» What to work on: Retype the full set of records. Keep every character identical.

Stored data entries
- Opening Delimiter -

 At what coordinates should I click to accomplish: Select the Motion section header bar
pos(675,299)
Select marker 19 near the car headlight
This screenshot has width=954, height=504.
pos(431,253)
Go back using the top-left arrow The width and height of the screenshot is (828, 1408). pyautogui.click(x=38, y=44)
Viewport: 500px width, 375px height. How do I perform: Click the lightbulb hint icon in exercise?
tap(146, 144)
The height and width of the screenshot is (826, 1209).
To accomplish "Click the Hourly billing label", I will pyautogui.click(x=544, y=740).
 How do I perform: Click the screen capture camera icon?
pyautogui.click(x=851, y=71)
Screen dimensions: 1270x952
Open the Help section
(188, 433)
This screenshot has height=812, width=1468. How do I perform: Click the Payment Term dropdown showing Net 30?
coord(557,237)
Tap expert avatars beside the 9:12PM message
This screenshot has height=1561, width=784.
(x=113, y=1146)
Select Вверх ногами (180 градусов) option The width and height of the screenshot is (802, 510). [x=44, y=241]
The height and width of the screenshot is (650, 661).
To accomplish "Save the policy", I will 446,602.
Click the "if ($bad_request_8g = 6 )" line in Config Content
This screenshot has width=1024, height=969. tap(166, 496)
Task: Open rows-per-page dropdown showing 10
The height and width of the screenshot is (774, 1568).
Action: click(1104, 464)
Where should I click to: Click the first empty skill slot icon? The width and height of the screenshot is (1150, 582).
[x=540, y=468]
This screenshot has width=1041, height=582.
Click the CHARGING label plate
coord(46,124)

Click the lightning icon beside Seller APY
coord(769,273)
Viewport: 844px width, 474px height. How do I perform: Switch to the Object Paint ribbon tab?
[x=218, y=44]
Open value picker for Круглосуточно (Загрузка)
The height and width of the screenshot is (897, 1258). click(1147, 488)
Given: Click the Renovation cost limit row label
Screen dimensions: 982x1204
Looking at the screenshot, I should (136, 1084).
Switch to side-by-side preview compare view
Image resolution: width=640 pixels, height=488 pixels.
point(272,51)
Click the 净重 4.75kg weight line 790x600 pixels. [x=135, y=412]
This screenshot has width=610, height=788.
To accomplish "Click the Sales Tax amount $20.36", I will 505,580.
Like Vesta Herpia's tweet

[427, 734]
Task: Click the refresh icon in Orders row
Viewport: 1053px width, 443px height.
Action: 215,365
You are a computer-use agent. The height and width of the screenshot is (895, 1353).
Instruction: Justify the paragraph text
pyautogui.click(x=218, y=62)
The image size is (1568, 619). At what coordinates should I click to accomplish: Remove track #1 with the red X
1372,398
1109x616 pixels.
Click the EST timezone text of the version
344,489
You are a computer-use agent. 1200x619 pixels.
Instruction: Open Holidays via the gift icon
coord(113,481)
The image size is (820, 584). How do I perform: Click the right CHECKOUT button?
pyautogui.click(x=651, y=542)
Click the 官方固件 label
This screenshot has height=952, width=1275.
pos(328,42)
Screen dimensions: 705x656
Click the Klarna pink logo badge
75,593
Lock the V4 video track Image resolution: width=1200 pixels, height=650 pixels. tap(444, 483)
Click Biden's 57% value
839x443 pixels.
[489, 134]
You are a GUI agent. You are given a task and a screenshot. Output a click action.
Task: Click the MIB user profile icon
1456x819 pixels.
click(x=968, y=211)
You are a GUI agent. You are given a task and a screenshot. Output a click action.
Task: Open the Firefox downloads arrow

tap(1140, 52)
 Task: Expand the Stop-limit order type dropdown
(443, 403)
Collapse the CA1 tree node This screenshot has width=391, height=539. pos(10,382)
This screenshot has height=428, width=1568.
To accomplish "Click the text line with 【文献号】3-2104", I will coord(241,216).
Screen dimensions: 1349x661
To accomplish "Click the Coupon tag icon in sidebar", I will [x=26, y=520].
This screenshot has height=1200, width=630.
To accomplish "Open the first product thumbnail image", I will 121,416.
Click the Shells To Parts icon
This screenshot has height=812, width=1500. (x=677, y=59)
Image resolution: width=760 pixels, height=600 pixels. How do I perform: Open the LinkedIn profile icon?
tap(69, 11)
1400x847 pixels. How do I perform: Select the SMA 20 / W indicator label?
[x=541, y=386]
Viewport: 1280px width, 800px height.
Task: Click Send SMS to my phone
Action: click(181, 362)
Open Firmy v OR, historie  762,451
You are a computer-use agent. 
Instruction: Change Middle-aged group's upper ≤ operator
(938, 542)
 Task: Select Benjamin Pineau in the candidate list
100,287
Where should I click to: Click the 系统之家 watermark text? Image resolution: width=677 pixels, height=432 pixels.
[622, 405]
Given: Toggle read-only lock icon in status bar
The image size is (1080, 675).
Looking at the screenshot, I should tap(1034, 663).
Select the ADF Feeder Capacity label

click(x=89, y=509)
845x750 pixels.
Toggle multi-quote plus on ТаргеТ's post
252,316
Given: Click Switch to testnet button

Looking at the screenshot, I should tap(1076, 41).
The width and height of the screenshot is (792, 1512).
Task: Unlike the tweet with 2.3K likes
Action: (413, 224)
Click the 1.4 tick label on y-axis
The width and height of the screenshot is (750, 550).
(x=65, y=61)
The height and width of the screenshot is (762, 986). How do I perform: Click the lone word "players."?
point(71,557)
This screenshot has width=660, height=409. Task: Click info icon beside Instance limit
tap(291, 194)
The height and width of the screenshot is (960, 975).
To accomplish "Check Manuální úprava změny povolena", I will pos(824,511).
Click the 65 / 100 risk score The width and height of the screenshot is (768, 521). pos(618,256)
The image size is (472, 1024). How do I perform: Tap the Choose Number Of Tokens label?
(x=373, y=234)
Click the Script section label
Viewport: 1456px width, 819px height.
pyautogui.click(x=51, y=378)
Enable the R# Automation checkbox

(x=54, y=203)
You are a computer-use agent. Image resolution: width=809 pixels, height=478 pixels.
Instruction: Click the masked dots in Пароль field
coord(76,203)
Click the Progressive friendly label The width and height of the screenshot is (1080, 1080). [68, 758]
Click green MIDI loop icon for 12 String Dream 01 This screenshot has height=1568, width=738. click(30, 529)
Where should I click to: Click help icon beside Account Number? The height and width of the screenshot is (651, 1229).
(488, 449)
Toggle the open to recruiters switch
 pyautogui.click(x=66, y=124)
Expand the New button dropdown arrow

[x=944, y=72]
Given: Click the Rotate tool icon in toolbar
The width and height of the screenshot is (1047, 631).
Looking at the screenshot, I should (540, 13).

- Closing Delimiter -

» Exercise output:
 At what coordinates should I click to accomplish: Select the Motion section header bar
pos(675,299)
Select marker 19 near the car headlight
This screenshot has width=954, height=504.
pos(431,253)
Go back using the top-left arrow The width and height of the screenshot is (828, 1408). pyautogui.click(x=38, y=44)
Viewport: 500px width, 375px height. How do I perform: Click the lightbulb hint icon in exercise?
tap(146, 144)
The height and width of the screenshot is (826, 1209).
To accomplish "Click the Hourly billing label", I will pyautogui.click(x=544, y=740).
 How do I perform: Click the screen capture camera icon?
pyautogui.click(x=851, y=71)
Screen dimensions: 1270x952
Open the Help section
(188, 433)
This screenshot has height=812, width=1468. How do I perform: Click the Payment Term dropdown showing Net 30?
coord(557,237)
Tap expert avatars beside the 9:12PM message
This screenshot has height=1561, width=784.
(x=113, y=1146)
Select Вверх ногами (180 градусов) option The width and height of the screenshot is (802, 510). [x=44, y=241]
The height and width of the screenshot is (650, 661).
To accomplish "Save the policy", I will 446,602.
Click the "if ($bad_request_8g = 6 )" line in Config Content
This screenshot has width=1024, height=969. tap(166, 496)
Task: Open rows-per-page dropdown showing 10
The height and width of the screenshot is (774, 1568).
Action: click(1104, 464)
Where should I click to: Click the first empty skill slot icon? The width and height of the screenshot is (1150, 582).
[x=540, y=468]
This screenshot has width=1041, height=582.
Click the CHARGING label plate
coord(46,124)

Click the lightning icon beside Seller APY
coord(769,273)
Viewport: 844px width, 474px height. How do I perform: Switch to the Object Paint ribbon tab?
[x=218, y=44]
Open value picker for Круглосуточно (Загрузка)
The height and width of the screenshot is (897, 1258). click(1147, 488)
Given: Click the Renovation cost limit row label
Screen dimensions: 982x1204
Looking at the screenshot, I should (136, 1084).
Switch to side-by-side preview compare view
Image resolution: width=640 pixels, height=488 pixels.
point(272,51)
Click the 净重 4.75kg weight line 790x600 pixels. [x=135, y=412]
This screenshot has width=610, height=788.
To accomplish "Click the Sales Tax amount $20.36", I will 505,580.
Like Vesta Herpia's tweet

[427, 734]
Task: Click the refresh icon in Orders row
Viewport: 1053px width, 443px height.
Action: 215,365
You are a computer-use agent. The height and width of the screenshot is (895, 1353).
Instruction: Justify the paragraph text
pyautogui.click(x=218, y=62)
The image size is (1568, 619). At what coordinates should I click to accomplish: Remove track #1 with the red X
1372,398
1109x616 pixels.
Click the EST timezone text of the version
344,489
You are a computer-use agent. 1200x619 pixels.
Instruction: Open Holidays via the gift icon
coord(113,481)
The image size is (820, 584). How do I perform: Click the right CHECKOUT button?
pyautogui.click(x=651, y=542)
Click the 官方固件 label
This screenshot has height=952, width=1275.
pos(328,42)
Screen dimensions: 705x656
Click the Klarna pink logo badge
75,593
Lock the V4 video track Image resolution: width=1200 pixels, height=650 pixels. tap(444, 483)
Click Biden's 57% value
839x443 pixels.
[489, 134]
You are a GUI agent. You are given a task and a screenshot. Output a click action.
Task: Click the MIB user profile icon
1456x819 pixels.
click(x=968, y=211)
You are a GUI agent. You are given a task and a screenshot. Output a click action.
Task: Open the Firefox downloads arrow

tap(1140, 52)
 Task: Expand the Stop-limit order type dropdown
(443, 403)
Collapse the CA1 tree node This screenshot has width=391, height=539. pos(10,382)
This screenshot has height=428, width=1568.
To accomplish "Click the text line with 【文献号】3-2104", I will coord(241,216).
Screen dimensions: 1349x661
To accomplish "Click the Coupon tag icon in sidebar", I will [x=26, y=520].
This screenshot has height=1200, width=630.
To accomplish "Open the first product thumbnail image", I will 121,416.
Click the Shells To Parts icon
This screenshot has height=812, width=1500. (x=677, y=59)
Image resolution: width=760 pixels, height=600 pixels. How do I perform: Open the LinkedIn profile icon?
tap(69, 11)
1400x847 pixels. How do I perform: Select the SMA 20 / W indicator label?
[x=541, y=386]
Viewport: 1280px width, 800px height.
Task: Click Send SMS to my phone
Action: click(181, 362)
Open Firmy v OR, historie  762,451
You are a computer-use agent. 
Instruction: Change Middle-aged group's upper ≤ operator
(938, 542)
 Task: Select Benjamin Pineau in the candidate list
100,287
Where should I click to: Click the 系统之家 watermark text? Image resolution: width=677 pixels, height=432 pixels.
[622, 405]
Given: Toggle read-only lock icon in status bar
The image size is (1080, 675).
Looking at the screenshot, I should tap(1034, 663).
Select the ADF Feeder Capacity label

click(x=89, y=509)
845x750 pixels.
Toggle multi-quote plus on ТаргеТ's post
252,316
Given: Click Switch to testnet button

Looking at the screenshot, I should tap(1076, 41).
The width and height of the screenshot is (792, 1512).
Task: Unlike the tweet with 2.3K likes
Action: (413, 224)
Click the 1.4 tick label on y-axis
The width and height of the screenshot is (750, 550).
(x=65, y=61)
The height and width of the screenshot is (762, 986). How do I perform: Click the lone word "players."?
point(71,557)
This screenshot has width=660, height=409. Task: Click info icon beside Instance limit
tap(291, 194)
The height and width of the screenshot is (960, 975).
To accomplish "Check Manuální úprava změny povolena", I will pos(824,511).
Click the 65 / 100 risk score The width and height of the screenshot is (768, 521). pos(618,256)
The image size is (472, 1024). How do I perform: Tap the Choose Number Of Tokens label?
(x=373, y=234)
Click the Script section label
Viewport: 1456px width, 819px height.
pyautogui.click(x=51, y=378)
Enable the R# Automation checkbox

(x=54, y=203)
You are a computer-use agent. Image resolution: width=809 pixels, height=478 pixels.
Instruction: Click the masked dots in Пароль field
coord(76,203)
Click the Progressive friendly label The width and height of the screenshot is (1080, 1080). [68, 758]
Click green MIDI loop icon for 12 String Dream 01 This screenshot has height=1568, width=738. click(30, 529)
Where should I click to: Click help icon beside Account Number? The height and width of the screenshot is (651, 1229).
(488, 449)
Toggle the open to recruiters switch
 pyautogui.click(x=66, y=124)
Expand the New button dropdown arrow

[x=944, y=72]
Given: Click the Rotate tool icon in toolbar
The width and height of the screenshot is (1047, 631).
Looking at the screenshot, I should (540, 13).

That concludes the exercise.